As the author explains in the introduction, there are twelve stone benches at Trophy Point overlooking the Hudson River on the campus of the United States Military Academy at West Point. Each bench is inscribed with a word representing a key leadership virtue: compassion, courage, dedication, determination, dignity, discipline, integrity, loyalty, perseverance, responsibility, service, and trust.
I believe these twelve virtues are crucial to leadership and success in this or any era. If you exemplify these twelve character traits, you will be a leader, because you will stand head and shoulders above most of your peers as a person worthy of being followed and emulated. If you exemplify these twelve qualities, you will be a success in any endeavor you put your mind to, because no one who is a role model of these qualities could ever be considered a failure.
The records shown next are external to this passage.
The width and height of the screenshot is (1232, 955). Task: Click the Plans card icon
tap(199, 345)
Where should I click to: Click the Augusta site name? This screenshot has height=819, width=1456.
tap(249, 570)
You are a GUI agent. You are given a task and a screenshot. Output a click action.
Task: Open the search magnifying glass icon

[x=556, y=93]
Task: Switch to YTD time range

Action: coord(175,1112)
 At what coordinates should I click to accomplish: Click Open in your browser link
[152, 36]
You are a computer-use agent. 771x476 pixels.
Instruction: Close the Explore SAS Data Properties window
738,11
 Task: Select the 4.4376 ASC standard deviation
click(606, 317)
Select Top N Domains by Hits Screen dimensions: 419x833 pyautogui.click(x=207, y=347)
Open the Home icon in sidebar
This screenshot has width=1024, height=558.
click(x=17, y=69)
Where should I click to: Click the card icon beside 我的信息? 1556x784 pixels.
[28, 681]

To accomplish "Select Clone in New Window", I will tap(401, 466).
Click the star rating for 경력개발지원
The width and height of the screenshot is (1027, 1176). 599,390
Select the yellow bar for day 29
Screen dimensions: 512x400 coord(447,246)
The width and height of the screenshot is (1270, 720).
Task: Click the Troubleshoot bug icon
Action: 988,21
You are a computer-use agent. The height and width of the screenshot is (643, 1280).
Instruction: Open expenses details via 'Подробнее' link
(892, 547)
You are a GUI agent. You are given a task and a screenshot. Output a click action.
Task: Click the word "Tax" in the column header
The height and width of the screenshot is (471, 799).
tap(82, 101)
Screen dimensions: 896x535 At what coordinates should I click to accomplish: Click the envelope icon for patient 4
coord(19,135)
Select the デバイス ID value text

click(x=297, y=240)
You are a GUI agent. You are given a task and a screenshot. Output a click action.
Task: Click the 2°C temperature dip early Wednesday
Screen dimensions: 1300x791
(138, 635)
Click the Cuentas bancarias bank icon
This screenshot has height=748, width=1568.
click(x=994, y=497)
Wherever you lead, these twelve virtues will magnify your influence and propel you toward great service, great goals, great achievements, and great distinction.
To flesh out these twelve virtues, Williams profiles the men and women who have graduated from West Point, from the Civil War era to the War on Terror.
- Ulysses S. Grant embodied compassion.
- Alexander “Sandy” Ramsy Nininger Jr. demonstrated courage.
- Buzz Aldrin, Ed White, Michael Collins, and Frank Borman—four astronauts from West Point—showed dedication.
- Maggie Dixon, who coached the women’s basketball team for one year prior to her death exhibited determination, along with H. Norman Schwarzkopf.
- John J. “Black Jack” Pershing embodied dignity.
- Sylvanus Thayer, who helped reform West Point as its Superintendent, showed discipline.
- Dwight D. Eisenhower was a man of integrity.
- Matthew Bunker Ridgway demonstrated great loyalty.
- Perseverance was demonstrated by the lives and deaths of a number of women and men.
- Mike Krzyzewski and Douglas MacArthur showed what responsibility looks like.
- David Moniac, the first Native American to graduate from the Academy, demonstrated service.
- Omar Bradley exhibited the quality of trust.
- The book closes with Peter Wang, who showed true heroism as a Junior Reserve Officers’ Training Corps (JROTC) member when he was gunned down while saving the lives of fellow classmates during a school shoot in 2018.
In addition to the profiles, the author includes numerous suggestions and practical ideas as to how to build the character qualities into your life. The book is encouraging, uplifting, and challenging. Well worth adding to your leadership library.
Disclosure: I received this book free from Baker Books through the Baker Books Bloggers www.bakerbooks.com/bakerbooksbloggers program. The opinions I have expressed are my own, and I was not required to write a positive review.